- [Dataset]
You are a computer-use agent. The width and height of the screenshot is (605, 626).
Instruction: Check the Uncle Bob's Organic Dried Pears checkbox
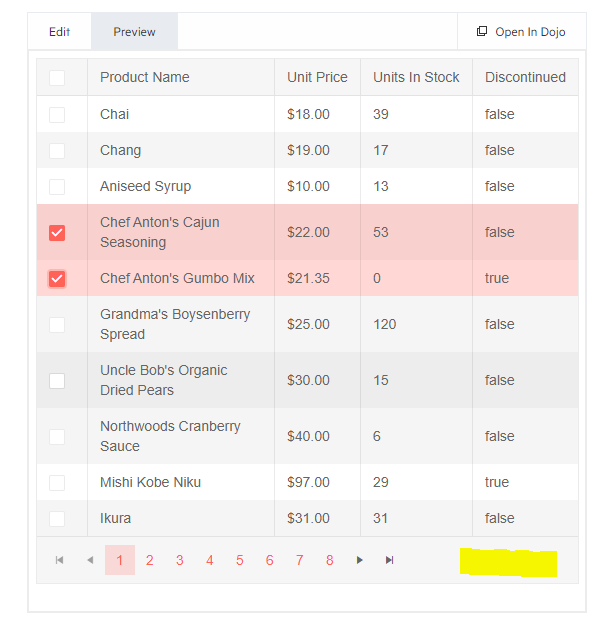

---

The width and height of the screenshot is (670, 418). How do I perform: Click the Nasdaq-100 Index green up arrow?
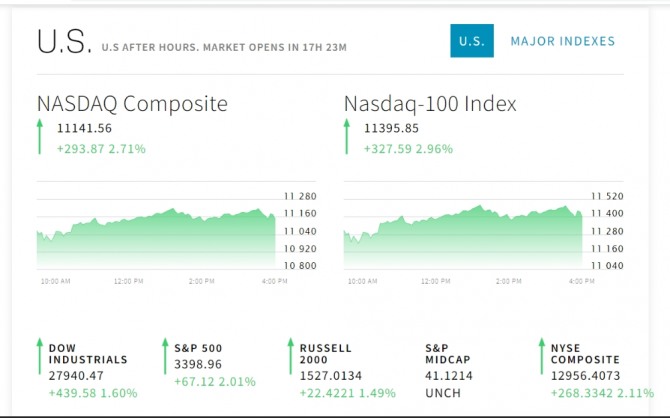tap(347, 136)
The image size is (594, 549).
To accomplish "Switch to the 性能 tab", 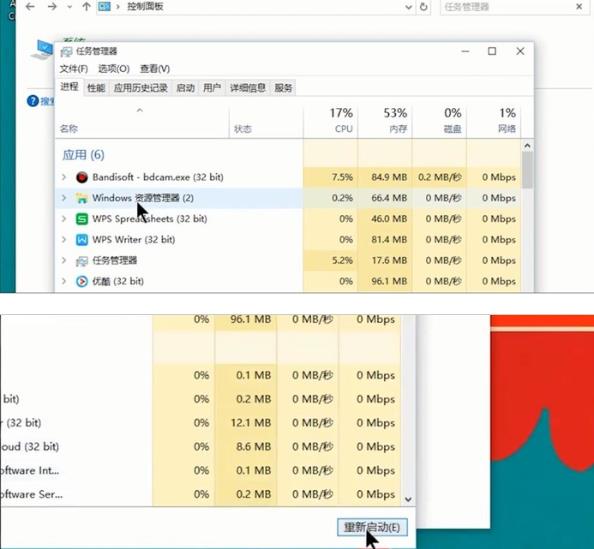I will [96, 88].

- [Exercise directions] Copy out, exactly and alone, the lines of the entries above between the ones holding "You are a computer-use" and "Instruction: Check the", inclusive.

- [Solution]
You are a computer-use agent. The width and height of the screenshot is (605, 626).
Instruction: Check the Uncle Bob's Organic Dried Pears checkbox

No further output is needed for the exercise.